La prononciation était abominable mais, de toute façon, en français ou en anglais, l’intéressé y était habitué.

– À peu près. C’est déjà une belle performance que vous ayez retenu mon nom.

– Je vous écoute, prince.

Ainsi encouragé, Aldo se lança dans le récit de la conversation entre Yuan Chang et une dame dont il avait été impossible de voir le visage. Quant à sa voix, jeune et agréable, c’était celle d’une personne sûrement cultivée. Mais à cet instant du reportage, Warren l’interrompit.

– Ne finassez pas avec moi ! Je suis certain que vous l’avez reconnue. Ou bien me trompé-je en suggérant qu’il pourrait s’agir de lady Killrenan ?

La surprise fut d’autant plus forte que Morosini n’était pas encore parvenu à donner ce nom qui lui était cher à sa nouvelle propriétaire. Pas plus qu’Adalbert dont les yeux s’étaient arrondis, il ne chercha à le cacher.

– Vous savez ?

– Qu’elle se rend parfois dans Narrow Street ? Naturellement ! Voyez-vous, il est assez courant que des gens de la bonne société fréquentent le tripot de Yuan Chang mais ce sont surtout des hommes. Dès qu’une femme s’y rend seule, nous établissons une certaine surveillance.

– Pas très efficace ! Elle a été attaquée il y a quelques nuits.

– En effet, dit Warren sans se démonter, mais elle a été secourue si vite par deux gentlemen que toute intervention était inutile.
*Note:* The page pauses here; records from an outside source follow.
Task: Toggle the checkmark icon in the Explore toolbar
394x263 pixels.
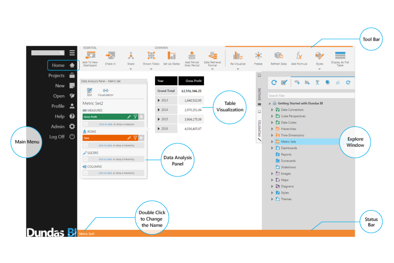Action: (284, 83)
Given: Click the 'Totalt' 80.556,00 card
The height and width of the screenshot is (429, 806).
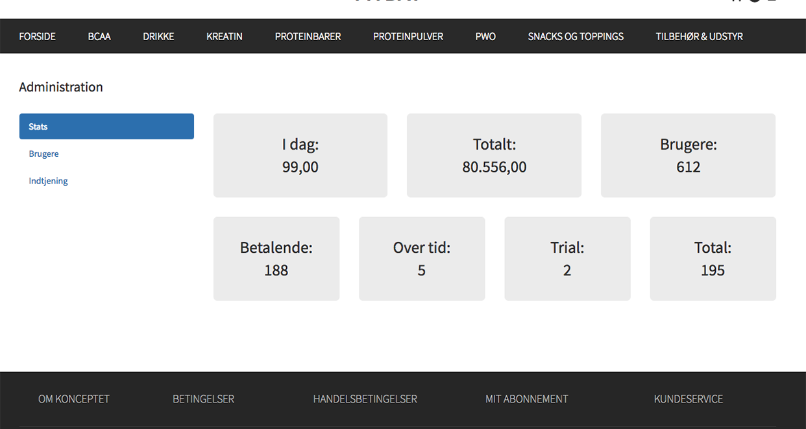Looking at the screenshot, I should tap(494, 156).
À présent, reprenez votre narration sur de nouvelles bases : elle y gagnera en clarté.

– De toute façon, fit Adalbert, il aurait bien fallu en venir là...

Cette fois, la relation fut complète et alla sans autre coupure jusqu’à son terme. Tout en parlant Aldo s’efforçait de lire les impressions sur le visage de son vis-à-vis mais c’était impossible : la figure du superintendant ne bougeait pas plus que si elle avait été taillée dans le granit.
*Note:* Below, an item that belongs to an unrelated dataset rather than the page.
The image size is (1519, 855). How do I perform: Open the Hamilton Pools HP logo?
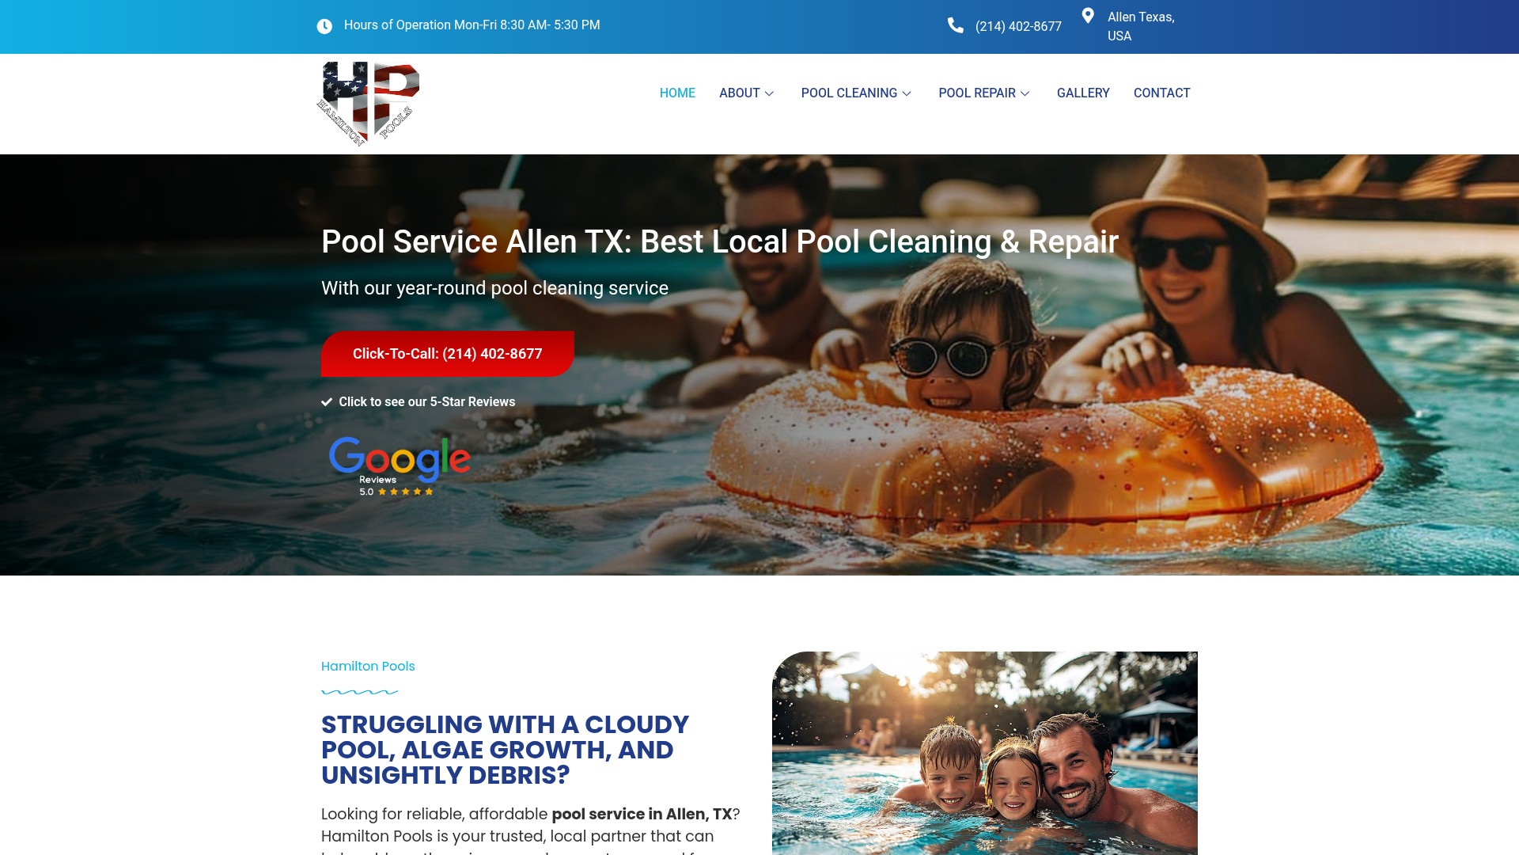[x=368, y=104]

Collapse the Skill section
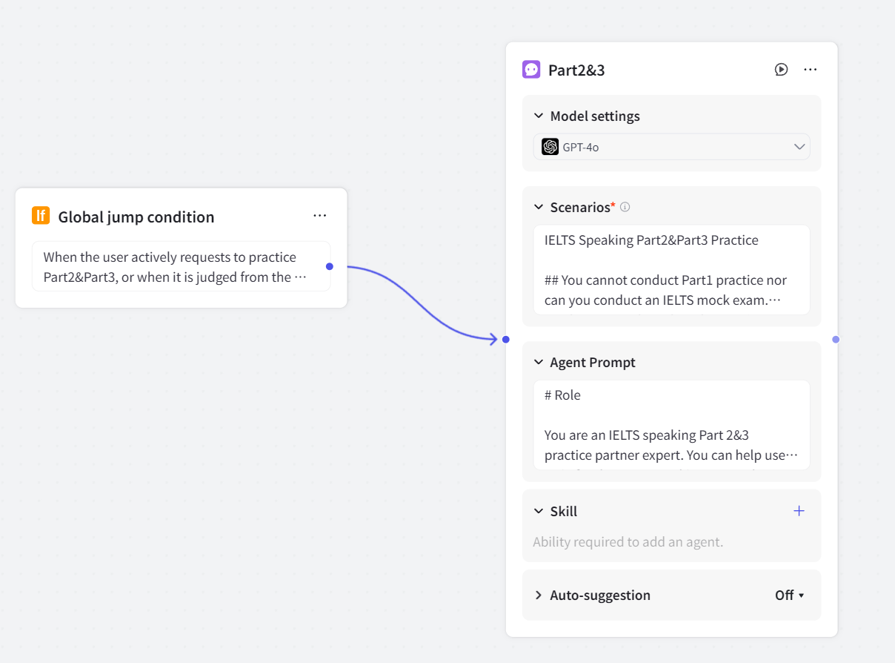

– Bien ! conclut enfin celui-ci avec un soupir. Je ne sais qui je dois remercier le plus de vous ou de la chance, mais il est certain que vous venez d’apporter à l’enquête des éléments essentiels. Maintenant, dites-moi pourquoi vous hésitiez à m’informer de tout cela.

– Par crainte de voir lady Ferrals perdre un défenseur dont elle a grand besoin. Ce qui ne manquerait pas de se produire si les agissements de Mary Saint Albans font sombrer son époux dans le scandale.

– Il y aurait scandale si je m’assurais dès maintenant de la personne de notre entreprenante comtesse, mais je n’en ai pas l’intention et pas davantage le droit.

– Comment ça, pas le droit ? Je viens de vous dire qu’elle est complice d’un meurtre, qu’elle s’apprête peut-être à en commettre un autre et ça ne vous suffit pas ? s’écria Morosini indigné.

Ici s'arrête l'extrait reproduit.